▸ **Selection**:
** Begin **

Autowest, Inc. v. Peugeot, Inc.

Decision Date29 March 1966
Docket NumberNo. 66 C 165.,66 C 165.
Citation287 F. Supp. 718
PartiesAUTOWEST, INC., Plaintiff, v. PEUGEOT, INC., Defendant.
CourtU.S. District Court — Eastern District of New York

Stanley Geller, New York City (Butler, Jablow & Geller, New York City, of counsel), for plaintiff.

Alexis C. Coudert, New York City (William Rand, Jr., Stanley R. Raskin, and Coudert Brothers, New York City, of counsel), for defendant.

MEMORANDUM

DOOLING, District Judge.

Plaintiff's motion is to enjoin defendant from terminating the importer-distributor relation between the parties or substituting a new Western States distributor for plaintiff (15 U.S.C. §§ 1221-1225, New York General Business Law, McKinney's Consol.Laws, c. 20, §§ 195-197, Bateman v. Ford Motor Co., 3d Cir.1962, 302 F.2d 63, 66-67, Cf. Wagner v. World Wide Automobiles, W.D.N. Y.1961, 201 F.Supp. 22, 24, Staten Island Motors, Inc. v. American Motor Sales Corp., D.N.J.1959, 169 F.Supp. 378, 381); defendant moves to enjoin plaintiff from threatening to sue the Western States dealers if they stop dealing with plaintiff and give their business to defendant's substitutional distributor. Both motions are denied.

The facts have been separately found.

It may be that "equity jurisdiction" exists to arrest defendant's unilateral ending of whatever importer-distributor relation existed on February 15, 1966, when defendant acted. Bateman v. Ford Motor Co., supra, says that. All New York Auto Corp. v. Renault, Inc., N.Y.Co.1959, 19 Misc.2d 790, 190 N.Y.S. 2d 410, aff'd., 1st Dept.1960, 10 A.D.2d 910, 202 N.Y.S.2d 200 notes that the absence of a truly adequate remedy at law is not implicit in the ending of a dealership, and Deltown Foods, Inc. v. Tropicana Products, Inc., S.D.N.Y.1963, 219 F.Supp. 887 indicates that even the presence of an express statutory base for the prayer for injunction does not dispense with the need to show a fair prospect of ultimate success on the merits. It may be, too, that there are supposable circumstances in which a preliminary injunction must be granted—as where private right and a strong statutory public policy coincide in demanding maintenance of a status quo of dealing. Bergen Drug Co. v. Parke, Davis & Co., 3rd Cir.1962, 307 F.2d 725; Cf. House of Materials, Inc. v. Simplicity Pattern Co., 2d Cir.1962, 298 F.2d 867, 870, 871-872. And there are cases where an express (or genuinely implicit) covenant not to deal with any one else is ready at hand to give a contract base for a negative injunction that is relatively certain to preserve or restore the old distributor-dealer relationship. Standard Fashion Co. v. Siegel-Cooper Co., 1898, 157 N.Y. 60, 66, 51 N.E. 408, 43 L.R.A. 854; Liedermann v. Voco, Inc., Kings Co. 1947, Sup., 73 N.Y.S.2d 462; Cf. Butterick Pub. Co. v. Frederick Loeser & Co., Inc., 1921, 232 N.Y. 86, 133 N.E. 361.

** End **

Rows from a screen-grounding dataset
** Begin **

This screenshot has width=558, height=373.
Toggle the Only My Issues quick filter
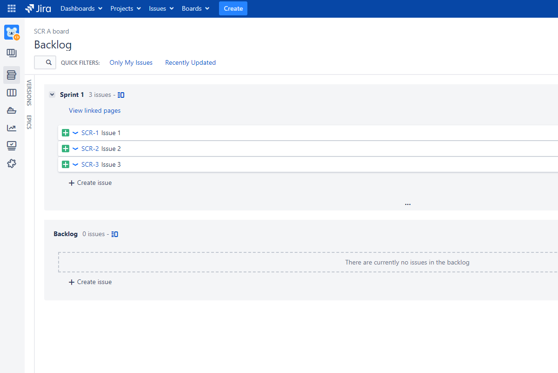tap(131, 62)
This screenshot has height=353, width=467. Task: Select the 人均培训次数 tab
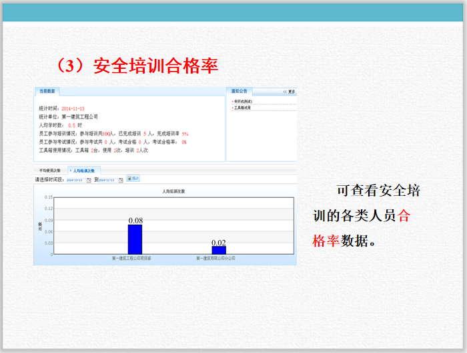tap(83, 170)
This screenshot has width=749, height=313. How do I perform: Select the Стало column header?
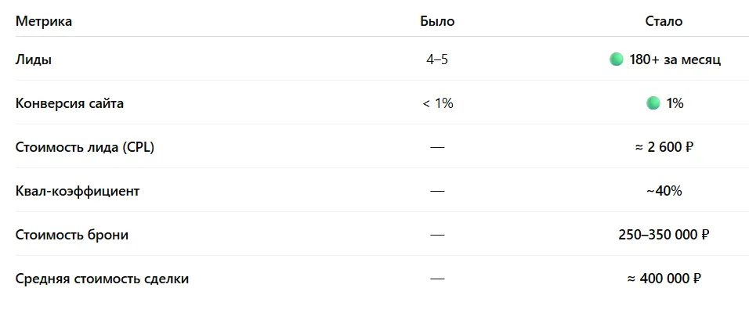(x=664, y=21)
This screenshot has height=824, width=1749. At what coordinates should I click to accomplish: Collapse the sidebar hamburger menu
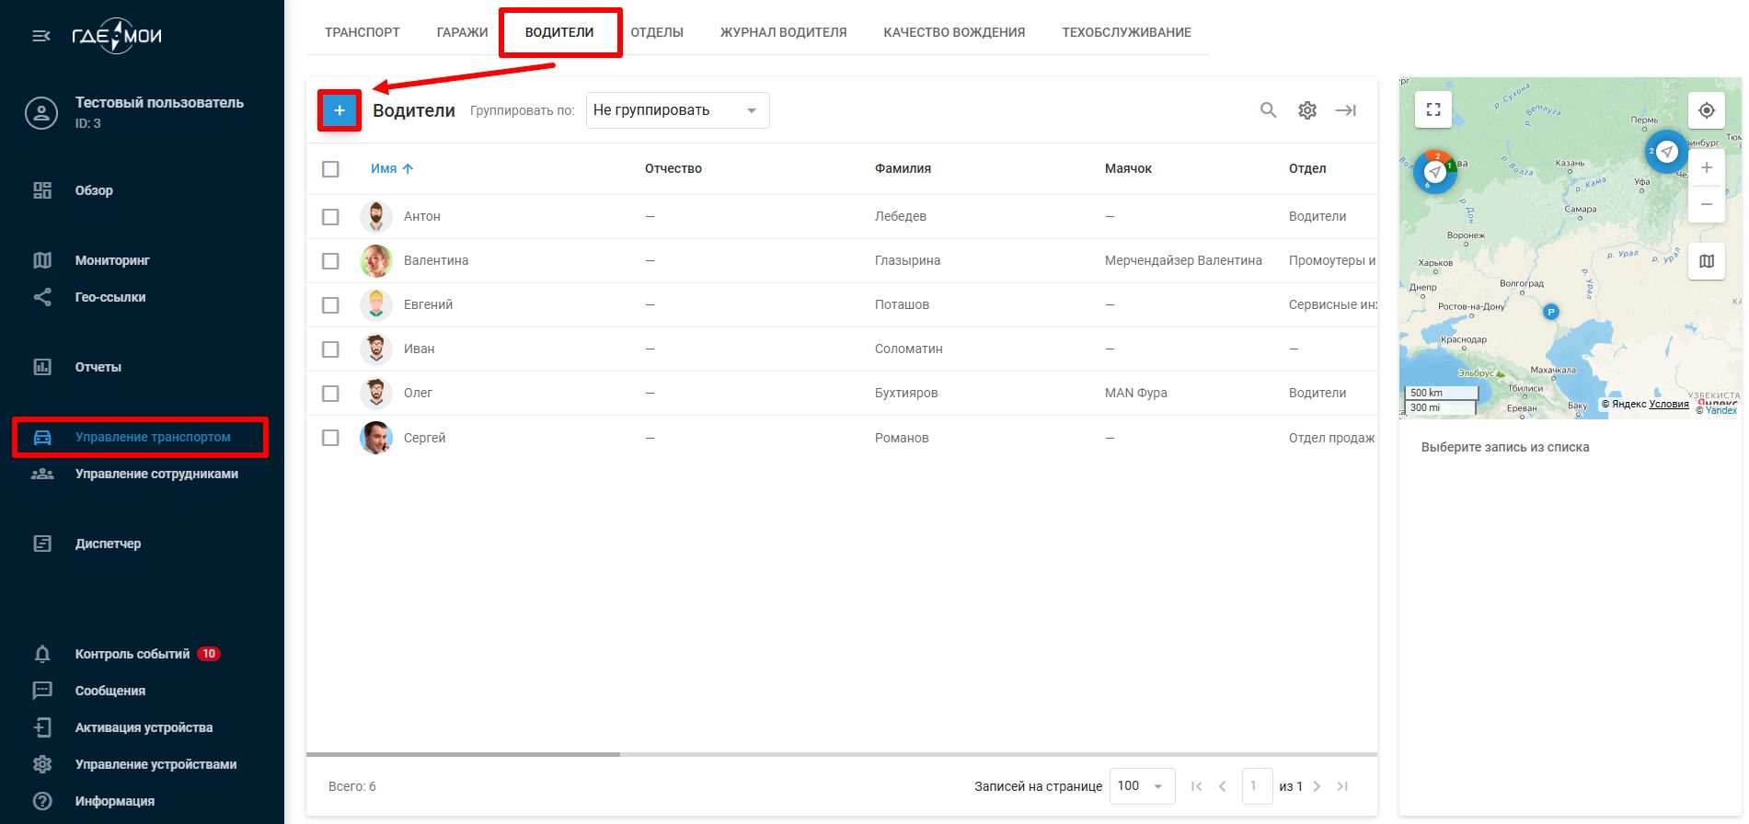point(41,36)
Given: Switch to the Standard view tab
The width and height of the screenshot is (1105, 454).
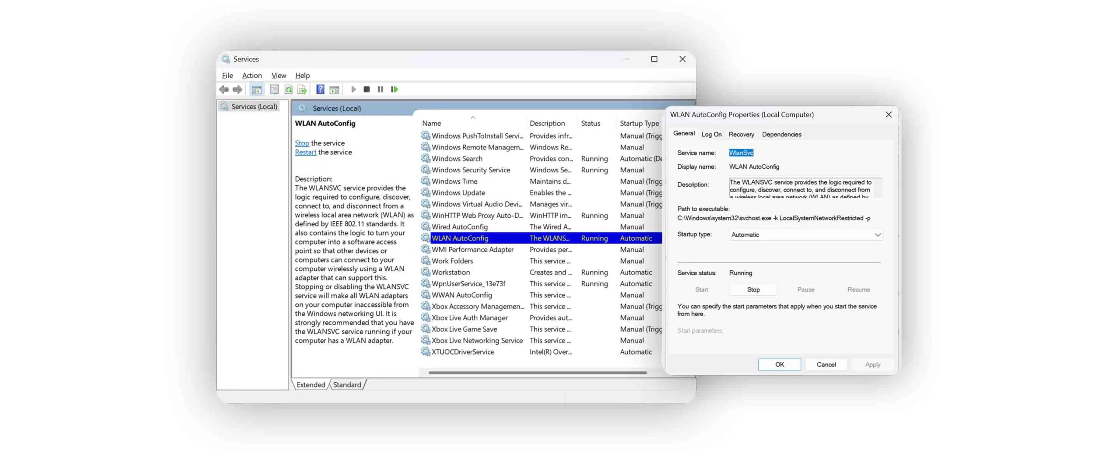Looking at the screenshot, I should (347, 385).
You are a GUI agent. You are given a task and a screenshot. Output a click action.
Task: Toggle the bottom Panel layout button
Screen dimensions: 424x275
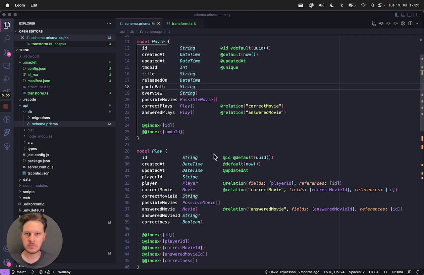(x=403, y=15)
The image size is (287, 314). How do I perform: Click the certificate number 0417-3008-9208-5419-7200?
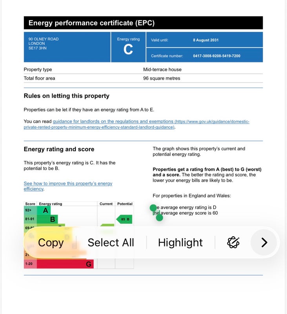pyautogui.click(x=216, y=56)
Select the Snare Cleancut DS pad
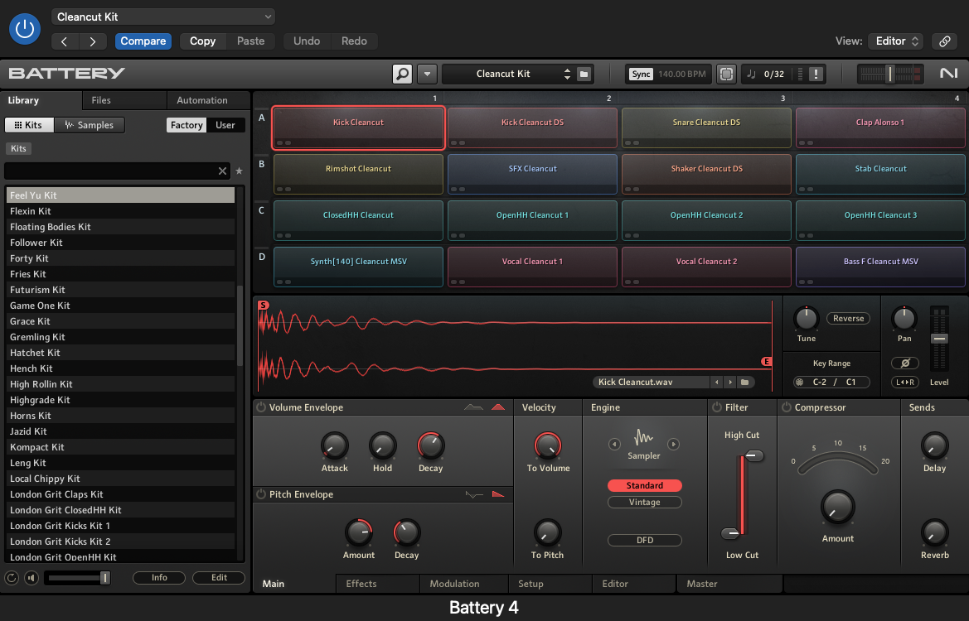 (x=706, y=128)
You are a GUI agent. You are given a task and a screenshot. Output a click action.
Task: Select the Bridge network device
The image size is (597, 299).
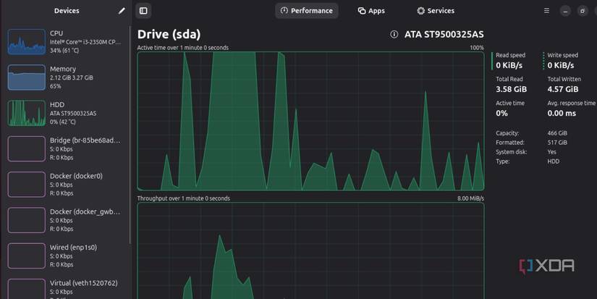click(x=64, y=148)
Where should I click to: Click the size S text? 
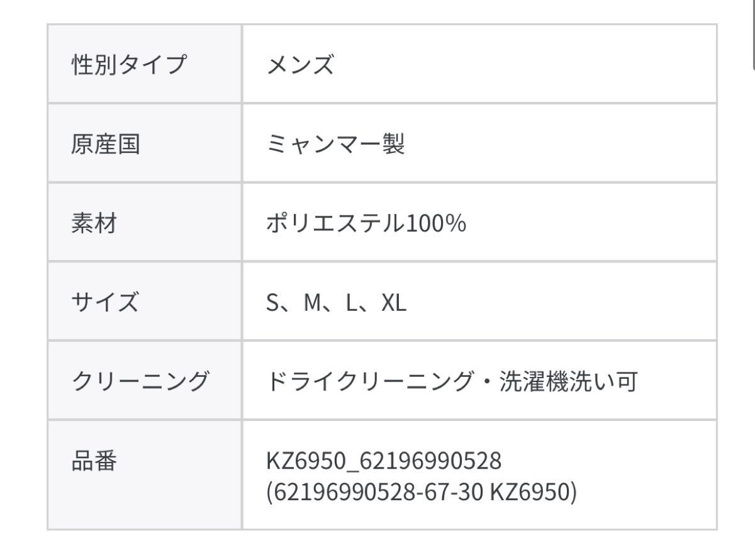pyautogui.click(x=272, y=303)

** End **

▸ **What you will do**:
(1) Arrange the listing of screen-grounding rows as a two-column CSV with the headers "instruction" and "click." Give one row per request, put each field in quotes with line breaks replaced by spaces, and leave out the pictures.
(2) Pick up the court memorandum on the Peugeot distributorship dispute at the point where it stops, and carry it forward.

▸ **Per-task outputs**:
(1)
instruction,click
"This screenshot has width=558, height=373. Toggle the Only My Issues quick filter","tap(131, 62)"
"This screenshot has height=353, width=467. Task: Select the 人均培训次数 tab","tap(83, 170)"
"This screenshot has width=749, height=313. How do I perform: Select the Стало column header?","(x=664, y=21)"
"This screenshot has height=824, width=1749. At what coordinates should I click to accomplish: Collapse the sidebar hamburger menu","point(41,36)"
"Given: Switch to the Standard view tab The width and height of the screenshot is (1105, 454).","Looking at the screenshot, I should (347, 385)."
"You are a GUI agent. You are given a task and a screenshot. Output a click action. Task: Toggle the bottom Panel layout button Screen dimensions: 424x275","(x=403, y=15)"
"The image size is (287, 314). How do I perform: Click the certificate number 0417-3008-9208-5419-7200?","pyautogui.click(x=216, y=56)"
"Select the Snare Cleancut DS pad","(x=706, y=128)"
"You are a GUI agent. You are given a task and a screenshot. Output a click action. Task: Select the Bridge network device The image size is (597, 299).","click(x=64, y=148)"
"Where should I click to: Click the size S text?","pyautogui.click(x=272, y=303)"

(2)
In the present case, however, the claim to preliminary injunctive relief rests only on the existence of the importer-distributor relation and the controverted promise of its continuance supported by the statutory restrictions on discontinuance and the fact that termination for the duration of a lawsuit is, necessarily, irreversible and, therefore, permanent. There is here no promise on defendant's part not to deal with others (Cf. Garvin v. American Motor Sales Corp., 3rd Cir.1963, 318 F. 2d 518, 520); the business expectation of the parties and the probabilities of fact are not, for present purposes, relevant; a legal fear may have dictated foregoing the right to be an exclusive distributor; the surrender of it is nonetheless real for that fact.

Whatever else may be thought, it cannot be easily supposed that importer-distributor contracts form a class especially eligible for specific performance as, legal history seems to indicate, are land contracts and contracts for unique chattels—or the services of uniquely talented people. Rather the right to the equitable specific relief of injunction, it would seem, must be here made out from some aggregate of circumstances that demonstrates that specific relief is manifestly more appropriate than damages. That cannot here be done. The galling harness of an injunction cannot create teamwork. At best an experiment, a preliminary injunction could well be wholly damaging here, jeopardizing any claim for damages that plaintiff might otherwise have without giving it any assurance that the experiment would not simply lengthen its losses. Too much would depend on efforts of continuing cooperation that are difficult to expect of parties locked in litigation and impossible to command. Cf. Bach v. Friden Calculating Mach. Co. Inc., 6th Cir.1946, 155 F.2d 361, 366; Engemoen v. Rea, 8th Cir.1928, 26 F.2d 576, 578-579. A negative injunction will not serve where it...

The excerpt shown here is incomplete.